Crowe has failed to come forward with any evidence establishing that the deposits of money in Liberty Bank charged as acts of money laundering in Counts 16 through 22 were inherent in the scheme central to the mail fraud charges, standing in contrast with Van Alstyne, Crosgrove, Moreland, and Garland in which payments to investors which were clearly essential to the scheme were charged as acts of money laundering. See, Van Alstyne, 584 F.3d at 815. Crowe's logic that deposits of money into an account used, in part, to pay commissions to investors, must necessarily render those deposits crucial elements of the fraudulent scheme seeks to expand upon the caselaw. A more direct connection between the funds is necessary, as something more than generalities about the funding of Ponzi schemes was identified in these cases. The plurality in Santos found a "merger" problem to "depend upon the manner and timing of payment for the expenses associated with the commission of the crime." Santos, 128 S.Ct. at 2026. As we are concerned here with deposits which do not relate to the mailings charged nor are such deposits identified in connection with the fraudulent scheme described in Counts 1-7 of the indictment, we conclude that there can be no merger problem in this case.

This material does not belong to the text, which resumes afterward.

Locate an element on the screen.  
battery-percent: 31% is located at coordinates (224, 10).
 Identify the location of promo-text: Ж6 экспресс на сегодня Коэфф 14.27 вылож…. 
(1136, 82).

The court concludes that Crowe has failed to meet her burden to establish "actual innocence" of the any of the charges of conviction. Wooten, 677 F.3d 303. Therefore, her petition for habeas corpus under 28 U.S.C. § 2241 must be denied. A separate order will be entered this date in accordance with this opinion.

IT IS SO ORDERED.

FootNotes


1. The case of United States v. Santos, 553 U.S. 507 (2008) is discussed in this opinion at pages 4-5.
2. The response consisted of 2 1/2 pages, urging, essentially, that Crowe's motion was a rehash of earlier arguments.
3. As noted in our most recent memorandum opinion, Santos was superseded by statute. We must engage in the exercise outlined in Santos, as the statute was not given retroactive application.
4. The defendants were sentenced and released on bond pending their date for voluntary surrender to begin service of their sentences. The defendants failed to surrender. They were arrested in July, 2001 and returned to Kentucky. They were indicted and subsequently pled guilty to a charge of failure to appear for which they were sentenced to serve additional time. This portion of the proceedings against Martha Crowe has no relevance to this habeas petition.
5. Santos was also convicted of various conspiracy offenses.
6. The defendants in this case were convicted of money laundering under § 1957 and conspiracy to commit money laundering under § 1956(h).